Virginia Attorney General Mark Herring is set to face an outcry from the GOP in his state after announcing that the commonwealth's ban on gay marriages is unconstitutional and he will support same-sex unions in court.
The state's Republican lawmakers are now mulling over plans to push legislation that would allow them to defend the law in court, according to the Washington Post
, which stated that "an uproar is likely."
"As attorney general, I cannot and will not defend laws that violate Virginians' rights," Herring said in an interview with NPR's Morning Edition
host Steve Inskeep. "The commonwealth will be siding with the plaintiffs in this (Bostic v. Rainey) case and with every other Virginia couple whose right to marry is being denied."

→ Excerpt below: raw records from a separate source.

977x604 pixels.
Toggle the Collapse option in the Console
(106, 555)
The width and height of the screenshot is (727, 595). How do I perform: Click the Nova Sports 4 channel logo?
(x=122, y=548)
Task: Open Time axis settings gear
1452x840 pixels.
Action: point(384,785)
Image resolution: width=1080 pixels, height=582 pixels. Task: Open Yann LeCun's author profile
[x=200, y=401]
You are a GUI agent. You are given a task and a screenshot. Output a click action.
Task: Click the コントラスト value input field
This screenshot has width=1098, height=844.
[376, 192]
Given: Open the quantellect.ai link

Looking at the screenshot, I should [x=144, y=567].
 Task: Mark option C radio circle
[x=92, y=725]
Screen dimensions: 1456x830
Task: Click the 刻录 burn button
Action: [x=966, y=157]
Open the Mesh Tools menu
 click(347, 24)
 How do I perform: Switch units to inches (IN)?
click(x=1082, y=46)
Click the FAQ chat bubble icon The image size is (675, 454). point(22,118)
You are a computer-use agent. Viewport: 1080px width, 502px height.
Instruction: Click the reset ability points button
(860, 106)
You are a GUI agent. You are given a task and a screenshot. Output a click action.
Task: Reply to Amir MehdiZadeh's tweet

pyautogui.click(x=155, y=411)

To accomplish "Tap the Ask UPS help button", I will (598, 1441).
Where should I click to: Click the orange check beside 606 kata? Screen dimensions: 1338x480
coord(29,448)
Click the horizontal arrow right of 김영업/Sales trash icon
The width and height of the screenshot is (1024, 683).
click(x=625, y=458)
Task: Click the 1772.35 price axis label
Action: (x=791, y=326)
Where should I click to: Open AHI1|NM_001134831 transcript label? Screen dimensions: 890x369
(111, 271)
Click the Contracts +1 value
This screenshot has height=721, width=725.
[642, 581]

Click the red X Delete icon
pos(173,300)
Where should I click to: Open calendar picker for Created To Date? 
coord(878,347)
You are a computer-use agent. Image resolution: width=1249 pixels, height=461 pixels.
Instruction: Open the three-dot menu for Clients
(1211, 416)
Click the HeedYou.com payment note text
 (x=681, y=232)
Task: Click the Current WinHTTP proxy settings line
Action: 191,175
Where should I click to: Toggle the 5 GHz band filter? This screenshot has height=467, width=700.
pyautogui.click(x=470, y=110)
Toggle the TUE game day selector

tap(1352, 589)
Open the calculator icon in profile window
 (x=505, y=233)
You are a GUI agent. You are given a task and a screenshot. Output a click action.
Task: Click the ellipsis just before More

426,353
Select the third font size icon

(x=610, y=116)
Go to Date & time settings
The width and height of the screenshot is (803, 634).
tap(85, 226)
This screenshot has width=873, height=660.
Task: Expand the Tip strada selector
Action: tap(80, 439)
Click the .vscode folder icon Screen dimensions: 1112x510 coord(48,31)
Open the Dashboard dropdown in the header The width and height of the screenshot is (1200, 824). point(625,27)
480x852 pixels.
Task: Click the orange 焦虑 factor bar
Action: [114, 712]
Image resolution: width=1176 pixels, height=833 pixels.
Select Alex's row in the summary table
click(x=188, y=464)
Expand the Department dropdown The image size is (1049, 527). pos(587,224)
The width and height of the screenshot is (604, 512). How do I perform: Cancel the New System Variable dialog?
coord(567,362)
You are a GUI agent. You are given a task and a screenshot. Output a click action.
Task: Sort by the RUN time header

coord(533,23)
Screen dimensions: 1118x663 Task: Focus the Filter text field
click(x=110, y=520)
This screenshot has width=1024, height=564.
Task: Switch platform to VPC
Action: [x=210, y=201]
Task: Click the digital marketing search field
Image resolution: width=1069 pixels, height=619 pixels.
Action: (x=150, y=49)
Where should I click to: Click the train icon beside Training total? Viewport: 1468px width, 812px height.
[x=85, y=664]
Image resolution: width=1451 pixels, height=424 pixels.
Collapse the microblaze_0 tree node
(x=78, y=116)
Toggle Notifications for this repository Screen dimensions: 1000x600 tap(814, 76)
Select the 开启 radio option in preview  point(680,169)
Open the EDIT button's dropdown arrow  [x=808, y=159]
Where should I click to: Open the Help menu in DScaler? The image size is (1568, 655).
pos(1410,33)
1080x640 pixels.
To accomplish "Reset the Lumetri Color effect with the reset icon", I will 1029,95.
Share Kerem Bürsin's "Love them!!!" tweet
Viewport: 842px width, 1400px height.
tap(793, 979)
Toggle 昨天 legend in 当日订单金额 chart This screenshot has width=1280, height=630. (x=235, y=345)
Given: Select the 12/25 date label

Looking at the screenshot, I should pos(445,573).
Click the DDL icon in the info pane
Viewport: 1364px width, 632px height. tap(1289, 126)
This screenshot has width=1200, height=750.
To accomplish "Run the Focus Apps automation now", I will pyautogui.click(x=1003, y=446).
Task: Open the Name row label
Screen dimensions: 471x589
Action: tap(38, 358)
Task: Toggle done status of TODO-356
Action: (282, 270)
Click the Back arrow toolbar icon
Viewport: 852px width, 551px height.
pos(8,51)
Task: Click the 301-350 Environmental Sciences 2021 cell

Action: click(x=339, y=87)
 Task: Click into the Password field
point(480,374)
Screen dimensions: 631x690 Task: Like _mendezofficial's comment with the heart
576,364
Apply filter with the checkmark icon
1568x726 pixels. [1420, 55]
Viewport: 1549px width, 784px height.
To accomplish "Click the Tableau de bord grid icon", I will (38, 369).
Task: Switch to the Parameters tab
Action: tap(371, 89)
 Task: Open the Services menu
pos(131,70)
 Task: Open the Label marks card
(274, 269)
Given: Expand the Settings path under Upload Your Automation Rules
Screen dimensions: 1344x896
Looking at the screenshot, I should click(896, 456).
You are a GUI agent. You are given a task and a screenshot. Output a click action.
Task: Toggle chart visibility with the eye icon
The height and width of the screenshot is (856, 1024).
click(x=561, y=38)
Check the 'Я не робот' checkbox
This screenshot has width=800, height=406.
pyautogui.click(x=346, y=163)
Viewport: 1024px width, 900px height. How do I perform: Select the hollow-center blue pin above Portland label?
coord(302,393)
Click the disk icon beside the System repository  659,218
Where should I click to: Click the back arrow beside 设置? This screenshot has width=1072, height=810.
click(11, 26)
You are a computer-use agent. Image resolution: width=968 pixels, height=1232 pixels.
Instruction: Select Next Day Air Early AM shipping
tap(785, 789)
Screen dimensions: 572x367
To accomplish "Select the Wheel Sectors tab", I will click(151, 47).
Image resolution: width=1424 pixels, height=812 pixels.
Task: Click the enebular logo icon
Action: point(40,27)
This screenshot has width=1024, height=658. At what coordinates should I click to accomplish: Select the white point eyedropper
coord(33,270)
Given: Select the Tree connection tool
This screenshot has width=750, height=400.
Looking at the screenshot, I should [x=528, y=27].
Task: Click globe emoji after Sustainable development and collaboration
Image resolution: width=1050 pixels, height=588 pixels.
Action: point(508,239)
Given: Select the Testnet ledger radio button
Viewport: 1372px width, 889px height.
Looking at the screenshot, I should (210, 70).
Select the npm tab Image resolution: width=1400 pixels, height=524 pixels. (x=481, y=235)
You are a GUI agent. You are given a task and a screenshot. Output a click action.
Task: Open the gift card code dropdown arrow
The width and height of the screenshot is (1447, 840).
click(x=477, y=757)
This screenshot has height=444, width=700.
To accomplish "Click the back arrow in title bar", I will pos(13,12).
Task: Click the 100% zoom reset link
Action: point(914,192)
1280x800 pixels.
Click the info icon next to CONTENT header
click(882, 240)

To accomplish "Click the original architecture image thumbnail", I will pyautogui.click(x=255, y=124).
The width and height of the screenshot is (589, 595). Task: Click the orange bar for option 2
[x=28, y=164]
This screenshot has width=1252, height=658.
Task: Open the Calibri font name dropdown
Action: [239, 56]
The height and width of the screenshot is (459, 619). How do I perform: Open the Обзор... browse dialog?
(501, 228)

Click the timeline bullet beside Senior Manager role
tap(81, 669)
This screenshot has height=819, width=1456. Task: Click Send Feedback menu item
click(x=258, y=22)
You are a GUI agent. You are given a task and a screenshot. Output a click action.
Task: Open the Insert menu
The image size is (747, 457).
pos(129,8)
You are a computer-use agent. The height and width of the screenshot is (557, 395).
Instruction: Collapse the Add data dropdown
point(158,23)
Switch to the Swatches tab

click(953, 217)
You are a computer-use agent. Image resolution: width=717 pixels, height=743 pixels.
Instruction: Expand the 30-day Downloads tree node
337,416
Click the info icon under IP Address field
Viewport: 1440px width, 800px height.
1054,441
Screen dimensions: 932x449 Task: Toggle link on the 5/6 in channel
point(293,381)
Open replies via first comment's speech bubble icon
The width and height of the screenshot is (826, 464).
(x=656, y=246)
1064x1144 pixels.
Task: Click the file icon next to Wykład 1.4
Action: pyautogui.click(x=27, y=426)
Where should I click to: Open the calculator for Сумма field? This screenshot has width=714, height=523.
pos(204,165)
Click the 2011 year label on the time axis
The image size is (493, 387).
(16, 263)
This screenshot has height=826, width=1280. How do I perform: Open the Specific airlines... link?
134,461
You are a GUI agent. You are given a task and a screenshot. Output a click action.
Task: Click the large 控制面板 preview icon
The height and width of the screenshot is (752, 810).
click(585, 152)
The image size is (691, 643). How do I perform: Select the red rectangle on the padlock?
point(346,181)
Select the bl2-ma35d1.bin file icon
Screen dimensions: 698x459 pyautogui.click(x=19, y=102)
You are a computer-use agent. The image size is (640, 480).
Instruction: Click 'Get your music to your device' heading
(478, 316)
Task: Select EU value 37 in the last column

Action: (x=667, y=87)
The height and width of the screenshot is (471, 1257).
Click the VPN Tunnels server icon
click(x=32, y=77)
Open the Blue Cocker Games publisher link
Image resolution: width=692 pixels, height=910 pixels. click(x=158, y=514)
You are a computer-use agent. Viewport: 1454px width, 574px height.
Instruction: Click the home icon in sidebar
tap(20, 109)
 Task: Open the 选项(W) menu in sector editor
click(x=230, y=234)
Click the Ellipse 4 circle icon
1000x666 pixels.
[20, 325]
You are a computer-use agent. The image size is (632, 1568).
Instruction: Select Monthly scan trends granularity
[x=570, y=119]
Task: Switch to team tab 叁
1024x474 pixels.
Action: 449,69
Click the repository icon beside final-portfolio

Herring, a Democrat, was sworn in to power earlier this month after taking over from Republican Ken Cuccinelli, who lost a recent bid to become governor in the state while campaigning as a fierce party activist who supports the gay-marriage ban.
Eight years ago, when he was a state senator, Herrin supported an amendment in Virginia defining marriage as only between a man and a woman and thus banned gay marriages, which was backed by 57 percent of the voters.
But now he's done a complete reversal and believes that the ban violates the Equal Protection Clause of the 14th Amendment of the Constitution by denying the "fundamental right" of marriage to Virginians and also on the grounds that it discriminates on a basis of sexual orientation and gender.
"There have been times in some key landmark cases where Virginia was on the wrong side, was on the wrong side of history and on the wrong side of the law," he said in the radio interview.
"And as attorney general, I'm going to make sure that the [people] presenting the state's legal position on behalf of the people of Virginia are on the right side of history and on the right side of the law."
Herring will no longer defend the constitutionality of the ban in federal court in Norfolk, Virginia, where two same-sex couples are suing to overturn it. The couples -- Timothy Bostic and partner Tony London, and Mary Townley and Carol Schall -- have a hearing scheduled for next week, according to the Richmond Times-Dispatch
Virginia's Solicitor General Stuart Raphael will tell the court that the state is joining the plaintiffs in the cases, which names Janet Rainey, the state registrar of vital records, as the defendant.
Herring revealed on NPR that he switched sides on this issue after reviewing the Bostic v. Rainey case, and after talking to constituents and his family.
Admitting that he made a mistake in the supporting the 2006 state amendment, Herring said, "I was wrong for not applying it to marriage. I saw very soon after that how that hurt a lot of people and it was very painful for a lot of people."
Virginia has emerged as a key state in the nationwide fight for same-sex unions following the Supreme Court ruling in June allowing such marriages.
After federal judges in Utah and Oklahoma said that constitutional amendments banning such unions in those states could not stand, many gay couples rushed to the altar. But the lifting of the marriage ban has now been put on hold pending an appeal, says the Washington Post.
The District of Columbia and 17 states allow gay marriages, not yet including Utah and Oklahoma, while the highest courts in New Jersey and New Mexico have ruled that gay partners can marry in those states.